If Gail had not become a nurse, she might have joined the military, where her strategic mind would have been put to use. As a nurse, she couldve concocted a spell that would scare anyone away from the fridge. She draws a pentagram on the refrigerator and announces loudly, I place a curse! Anyone who feeds themselves from this fridge without my permission will meet a terrible fate! Only my husband and my children are exempt!

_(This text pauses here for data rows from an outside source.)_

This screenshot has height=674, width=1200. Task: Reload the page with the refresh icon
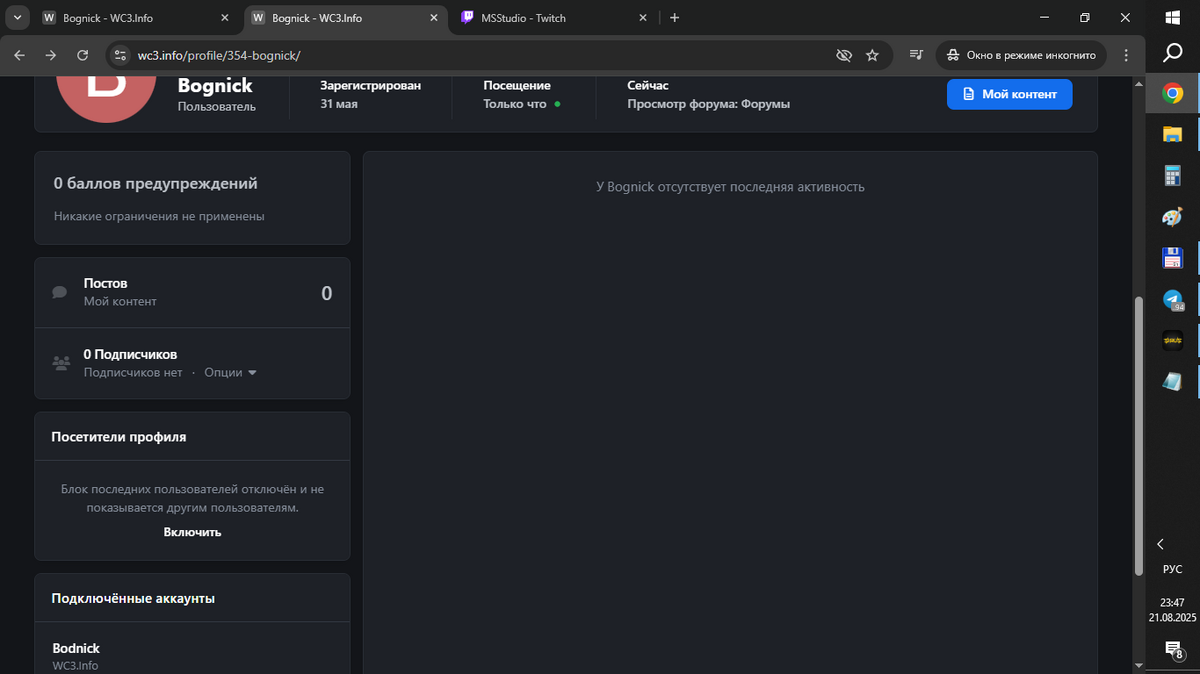[81, 55]
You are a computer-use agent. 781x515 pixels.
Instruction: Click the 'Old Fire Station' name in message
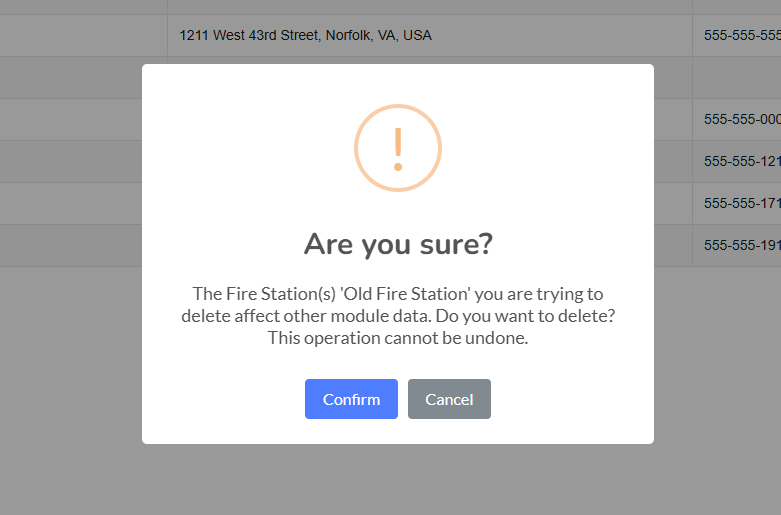405,294
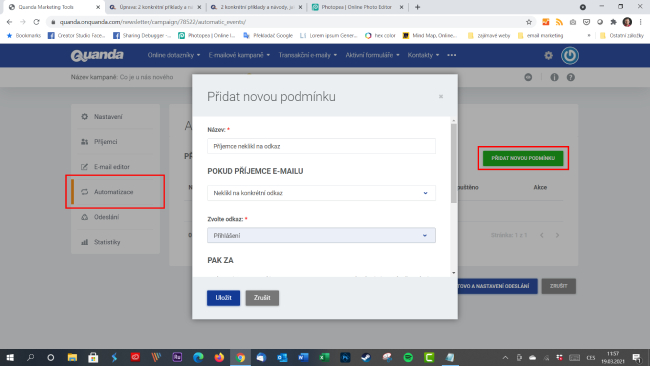Click the info icon in campaign bar

554,78

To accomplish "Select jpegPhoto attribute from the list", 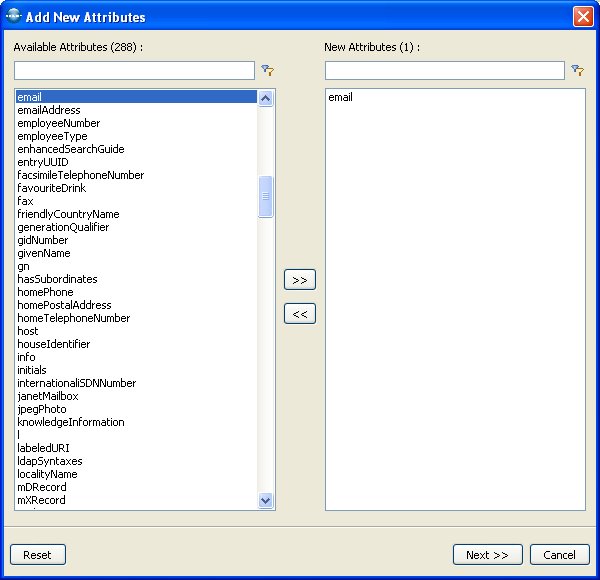I will point(42,409).
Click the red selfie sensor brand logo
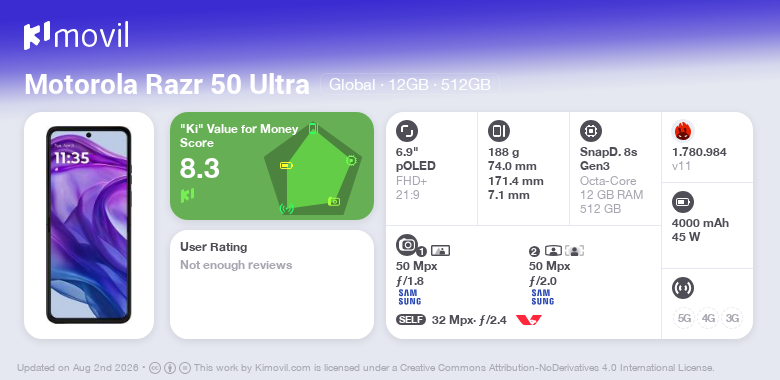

She lights two candles, burns some wormwood, and for dramatic effect, beats a copper basin with a ladle for five minutes. Nicholas, halfbelieving, crosses himself, spits over his left shoulder, pins a safety pin under his shirt, and turns his trousers inside out. He then grabs the fridge door, bites into a slice of ham, pops a cherry tomato, and shoves a mozzarella ball into his mouth, eyes closed in satisfaction.
Im safe, he declares smugly.
Sure you are, Gail watches with a cold stare, removing the charged food from the fridge and muttering, May the goddess of pharmacology punish you.
Nicholas, feeling nauseous, vomits a mixture of laxative and a stimulant that spikes his heart. He staggers out, barely making it to the garden. Gail, seeing his condition, says, You didnt heed the warning, did you? I told you! He steams in the sauna by himself, scrubs his clothes, and keeps muttering about his mother and grandmother, cursing the fact that his daughterinlaw shares his blood.
Annabel keeps her word. She pulls out two million pounds from her savings and gives it to Gail, so she, Steven, and the children can build their own housepreferably in another village. Ill also give you more money when my fixed deposit matures, she hints.
In the end, everything settles. Annabel visits her sons family occasionally, while Nicholas vows never to meddle again. Id rather eat soil than take anything from her hands, he mutters, calling her a witch.